EXCERPT PROVIDED:
Nowadays, Spark surely is one of the most prevalent technologies in the fields of data science and big data. Luckily, even though it is developed in Scala and runs in the Java Virtual Machine (JVM), it comes with Python bindings also known as PySpark, whose API was heavily influenced by Pandas. With respect to functionality, modern PySpark has about the same capabilities as Pandas when it comes to typical ETL and data wrangling, e.g. groupby, aggregations and so on. As a general rule of thumb, one should consider an alternative to Pandas whenever the data set has more than 10,000,000 rows which, depending on the number of columns and data types, translates to about 5-10 GB of memory usage. At that point PySpark might be an option for you that does the job, but of course there are others like for instance Dask which won’t be addressed in this post.

If you are new to Spark, one important thing to note is that Spark has two remarkable features besides its programmatic data wrangling capabilities. One is that Spark comes with SQL as an alternative way of defining queries and the other is Spark MLlib for machine learning. Both topics are beyond the scope of this post but should be taken into account if you are considering PySpark as an alternative to Pandas and scikit-learn for larger data sets.

But enough praise for PySpark, there are still some ugly sides as well as rough edges to it and we want to address some of them here, of course, in a constructive way. First of all, due to its relatively young age, PySpark lacks some features that Pandas provides, for example in areas such as reshaping/pivoting or time series. Also, it is not as straightforward to use advanced mathematical functions from SciPy within PySpark. That’s why sooner or later, you might walk into a scenario where you want to apply some Pandas or SciPy operations to your data frame in PySpark. Unfortunately, there is no built-in mechanism for using Pandas transformations in PySpark. In fact, this requires a lot of boilerplate code with many error-prone details to consider. Therefore we make a wish to the coding fairy, cross two fingers that someone else already solved this and start googling… and here we are ;-)

The remainder of this blog post walks you through the process of writing efficient Pandas UDAFs in PySpark. In fact, we end up abstracting all the necessary boilerplate code into a single Python decorator, which allows us to conveniently specify our PySpark Pandas function. To give more insights into performance considerations, this post also contains a little journey into the internals of PySpark.

UDAFs with RDDs

To start with a recap, an aggregation function is a function that operates on a set of rows and produces a result, for example a sum() or count() function. A User-Defined Aggregation Function (UDAF) is typically used for more complex aggregations that are not natively shipped with your analysis tool in question. In our case, this means we provide some Python code that takes a set of rows and produces an aggregate result. At the time of writing - with PySpark 2.2 as latest version - there is no “official” way of defining an arbitrary UDAF function. Also, the tracking Jira issue SPARK-10915 does not indicate that this changes in near future. Depending on your use-case, this might even be a reason to completely discard PySpark as a viable solution. However, as you might have guessed from the title of this article, there are workarounds to the rescue. This is where the RDD API comes in. As a reminder, a Resilient Distributed Dataset (RDD) is the low-level data structure of Spark and a Spark DataFrame is built on top of it. As we are mostly dealing with DataFrames in PySpark, we can get access to the underlying RDD with the help of the rdd attribute and convert it back with toDF(). This RDD API allows us to specify arbitrary Python functions that get executed on the data. To give an example, let’s say we have a DataFrame df of one billion rows with a boolean is_sold column and we want to filter for rows with sold products. One could accomplish this with the code

df.rdd.filter(lambda x: x.is_sold == True).toDF()

OBJECTIVE: Quote the passage of the PySpark post that begins at "Nowadays, Spark surely" and stops after "addressed in this post.", word for word.

DATA LISTING:
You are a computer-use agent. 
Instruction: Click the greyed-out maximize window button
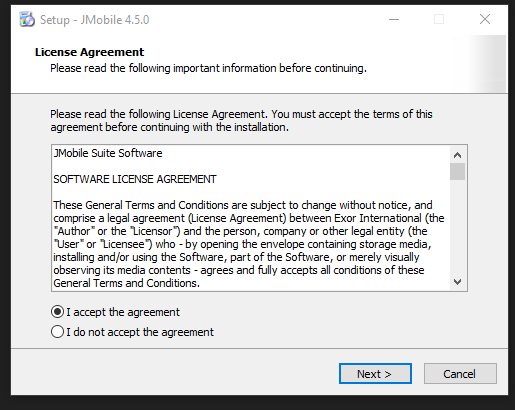[439, 19]
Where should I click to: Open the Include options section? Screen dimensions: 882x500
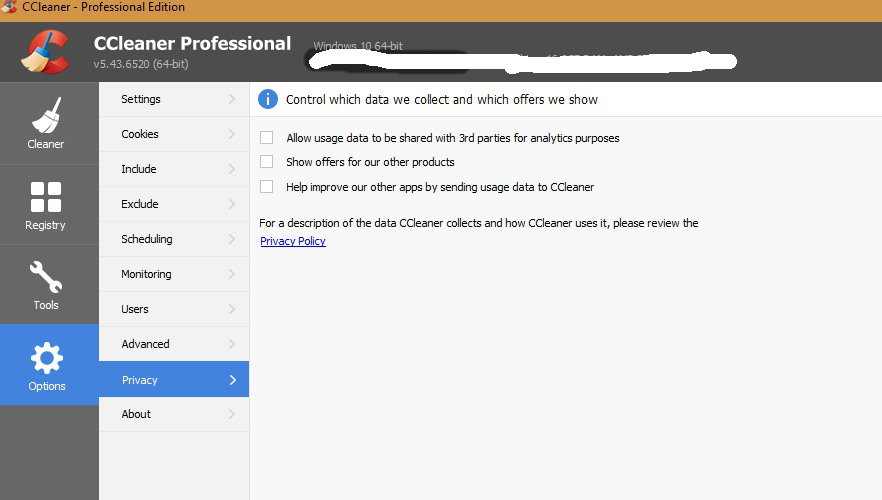coord(139,169)
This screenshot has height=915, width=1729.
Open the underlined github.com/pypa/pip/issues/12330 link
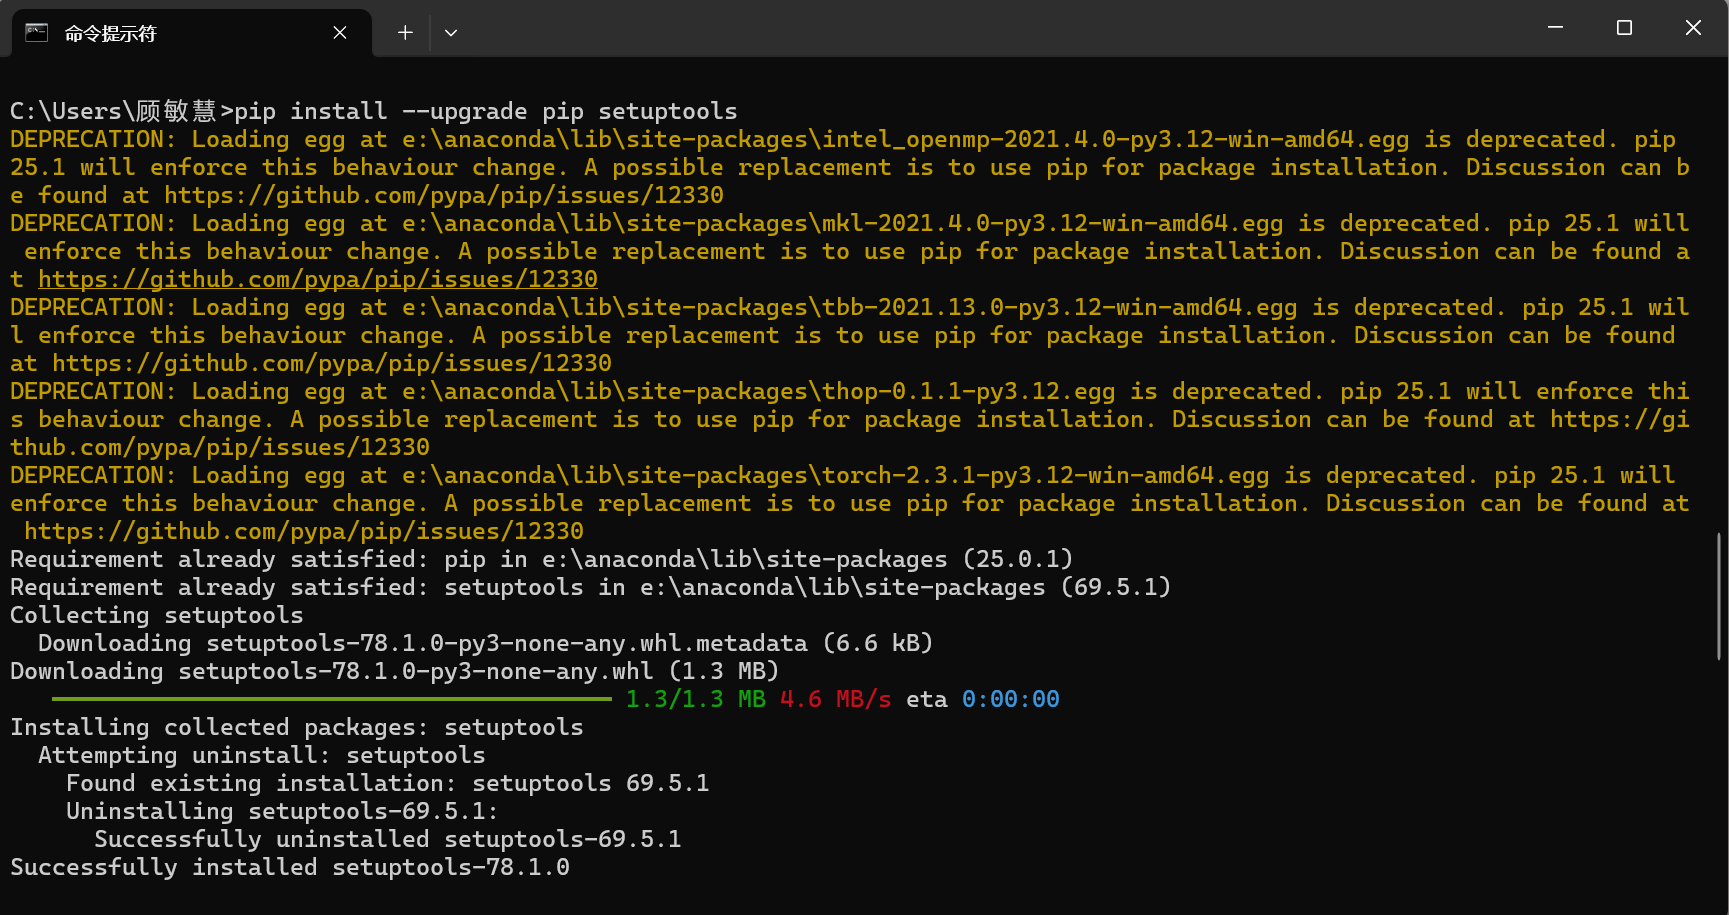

TASK ANSWER:
Nowadays, Spark surely is one of the most prevalent technologies in the fields of data science and big data. Luckily, even though it is developed in Scala and runs in the Java Virtual Machine (JVM), it comes with Python bindings also known as PySpark, whose API was heavily influenced by Pandas. With respect to functionality, modern PySpark has about the same capabilities as Pandas when it comes to typical ETL and data wrangling, e.g. groupby, aggregations and so on. As a general rule of thumb, one should consider an alternative to Pandas whenever the data set has more than 10,000,000 rows which, depending on the number of columns and data types, translates to about 5-10 GB of memory usage. At that point PySpark might be an option for you that does the job, but of course there are others like for instance Dask which won’t be addressed in this post.